• **DATA RECORDS**:
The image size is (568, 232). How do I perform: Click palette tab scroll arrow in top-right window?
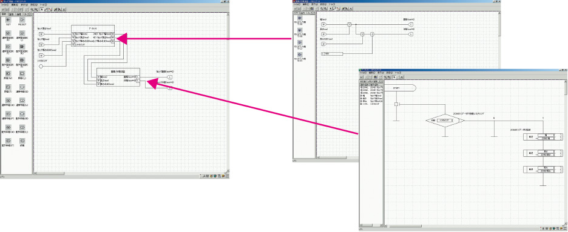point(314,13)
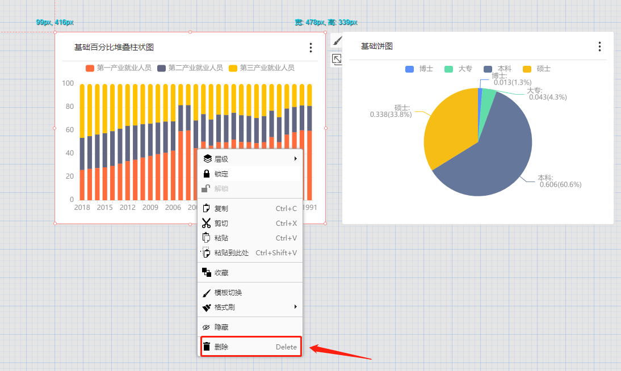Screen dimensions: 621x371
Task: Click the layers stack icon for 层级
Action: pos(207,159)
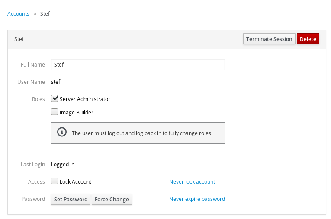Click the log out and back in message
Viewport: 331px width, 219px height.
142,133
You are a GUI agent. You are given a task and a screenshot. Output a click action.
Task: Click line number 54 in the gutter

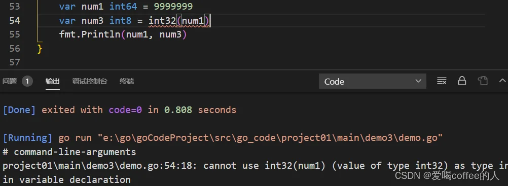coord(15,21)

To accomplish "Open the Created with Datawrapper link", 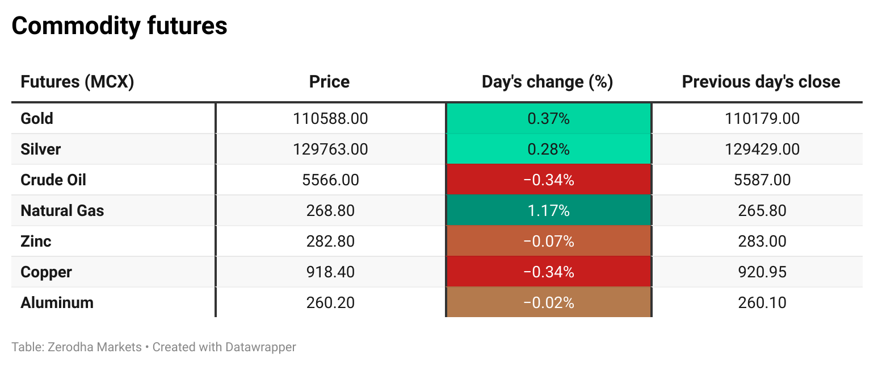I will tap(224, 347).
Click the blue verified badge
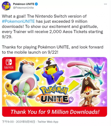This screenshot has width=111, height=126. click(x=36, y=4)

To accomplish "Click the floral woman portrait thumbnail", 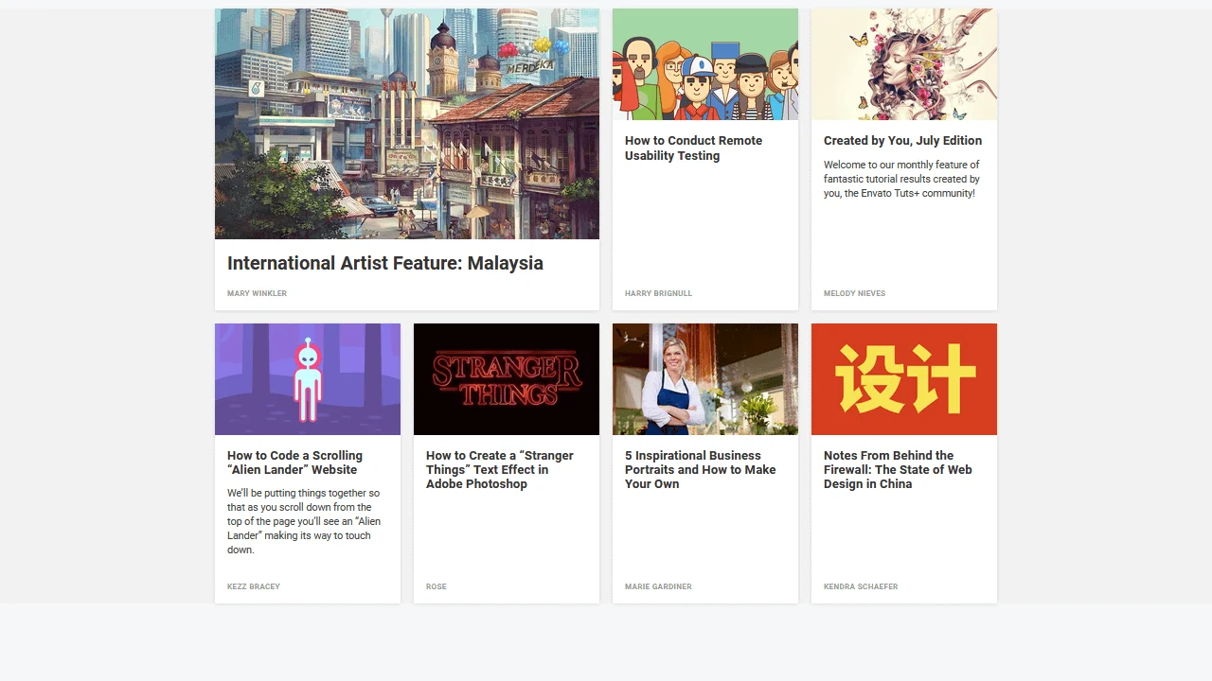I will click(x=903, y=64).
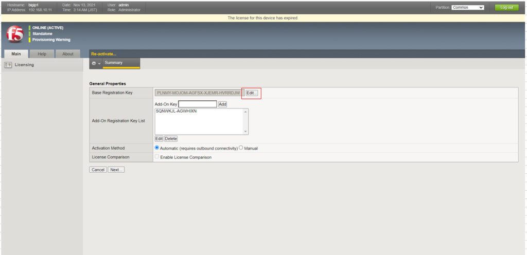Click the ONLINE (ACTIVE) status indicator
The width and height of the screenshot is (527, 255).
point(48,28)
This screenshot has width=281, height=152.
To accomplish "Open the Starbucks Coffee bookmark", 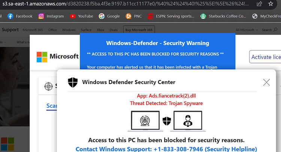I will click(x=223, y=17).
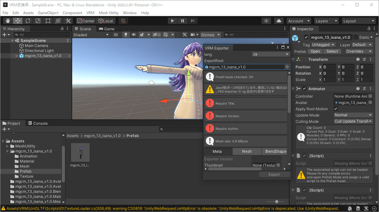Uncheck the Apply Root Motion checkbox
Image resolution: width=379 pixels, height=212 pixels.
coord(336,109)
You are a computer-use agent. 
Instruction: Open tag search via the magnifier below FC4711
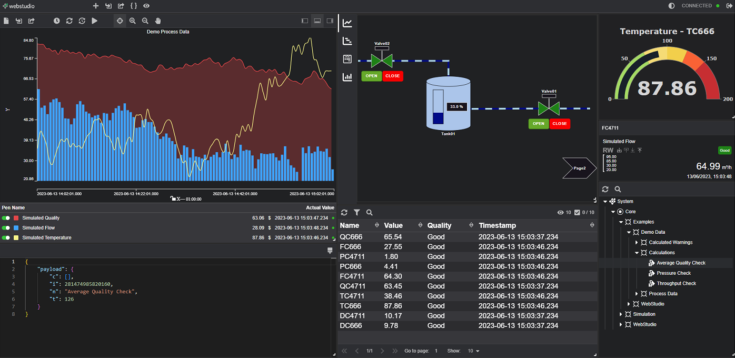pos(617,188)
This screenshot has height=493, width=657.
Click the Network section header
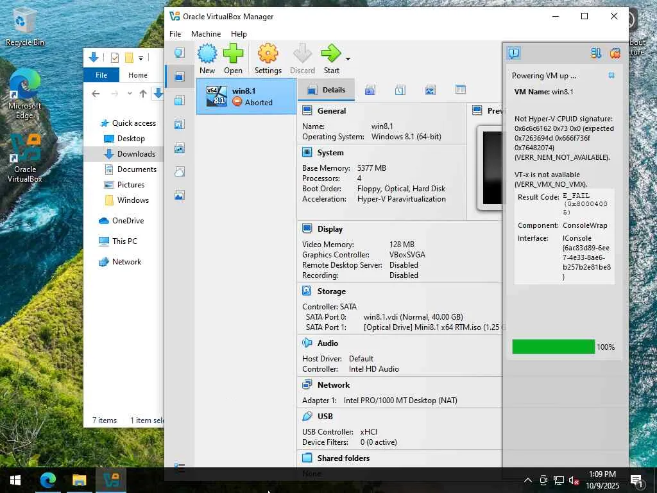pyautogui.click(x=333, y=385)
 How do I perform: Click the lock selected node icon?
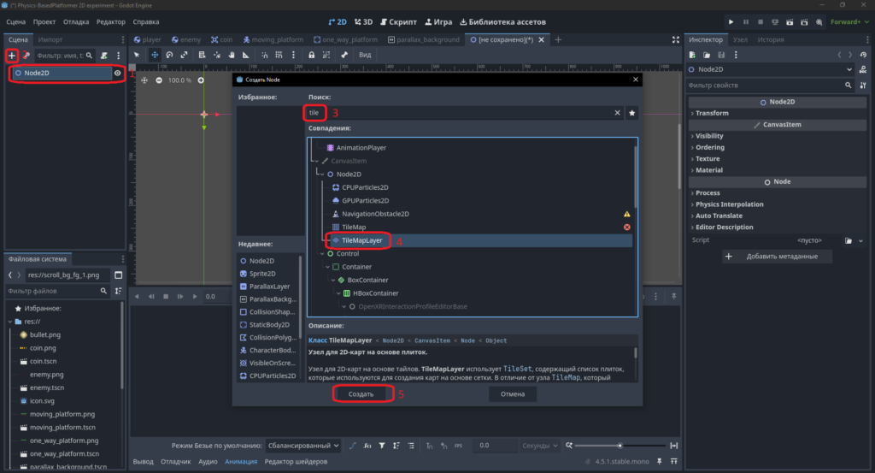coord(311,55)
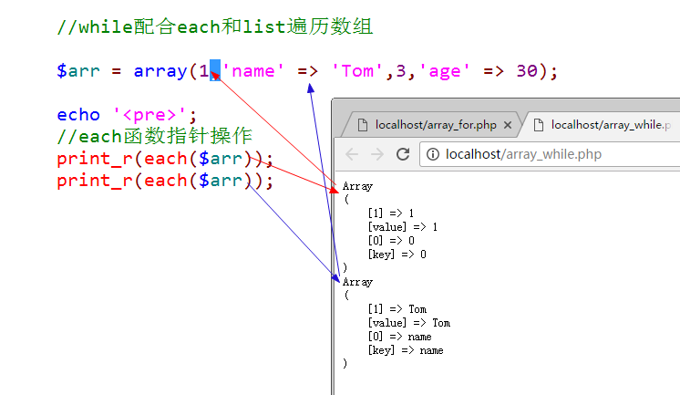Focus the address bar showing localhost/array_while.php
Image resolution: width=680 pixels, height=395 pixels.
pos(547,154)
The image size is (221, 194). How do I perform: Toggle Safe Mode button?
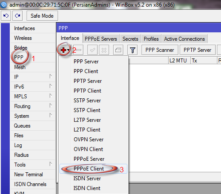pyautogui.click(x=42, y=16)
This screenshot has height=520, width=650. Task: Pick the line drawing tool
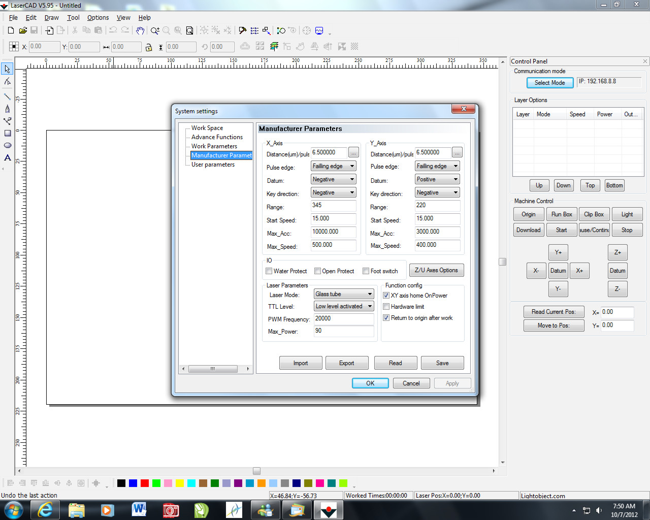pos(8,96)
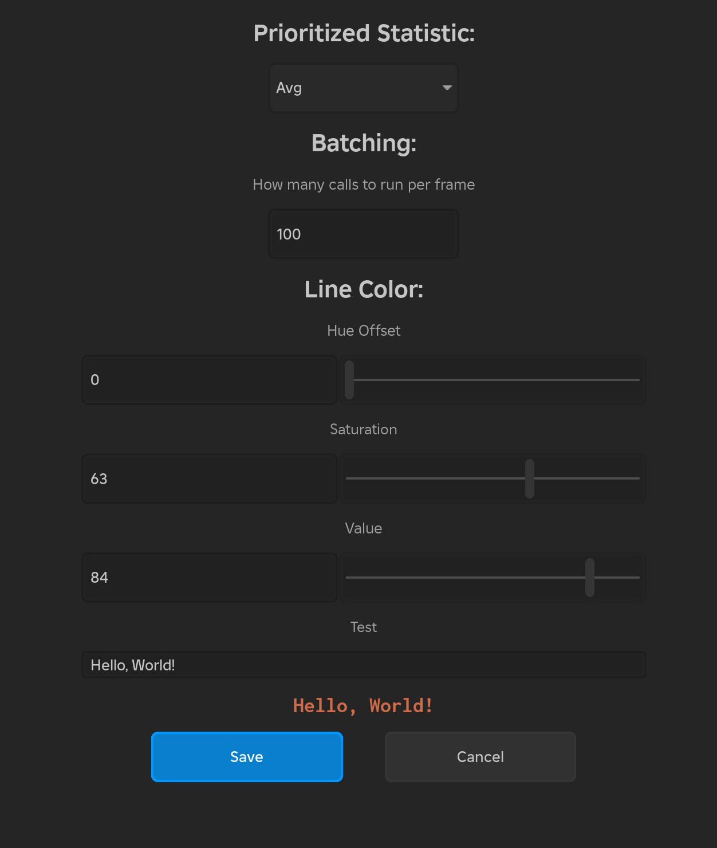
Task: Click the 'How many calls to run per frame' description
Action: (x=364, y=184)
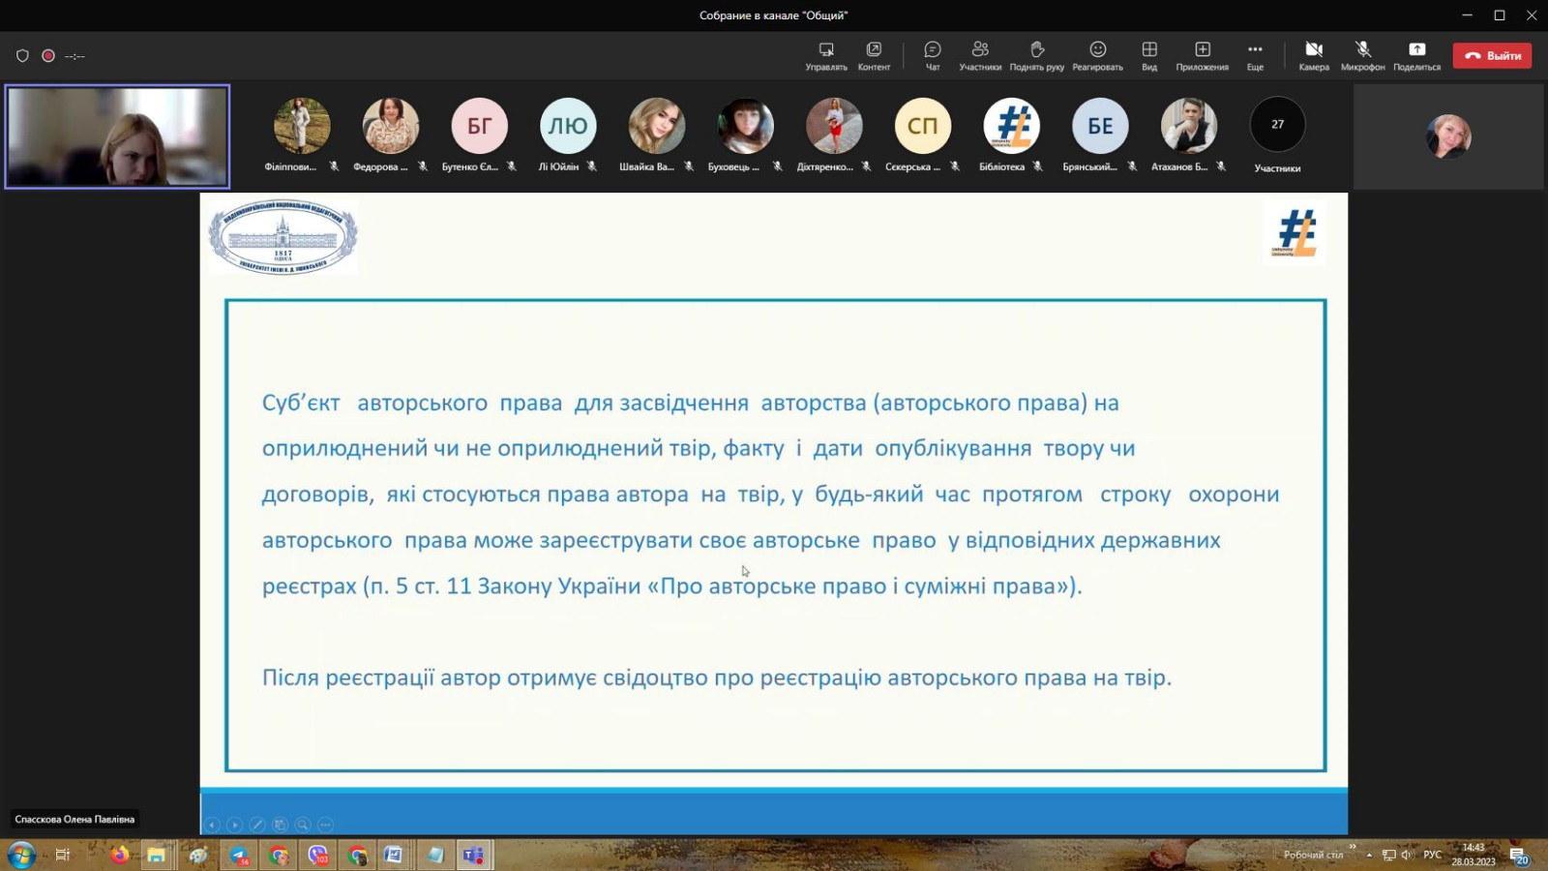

• **WHAT TO DO**:
From the line that contains "Click the Network section header" through the last line of the entries, transcribe every line exactly, leaving out the pictures.

• **RESULT OF THIS TASK**:
Click the Network section header
pyautogui.click(x=333, y=385)
 How do I perform: Click the lock selected node icon?
coord(311,55)
Focus the address bar showing localhost/array_while.php
Image resolution: width=680 pixels, height=395 pixels.
pos(547,154)
The image size is (221, 194). How do I perform: Toggle Safe Mode button?
pyautogui.click(x=42, y=16)
This screenshot has height=520, width=650. Task: Pick the line drawing tool
pos(8,96)
Task: Click the 'How many calls to run per frame' description
Action: (x=364, y=184)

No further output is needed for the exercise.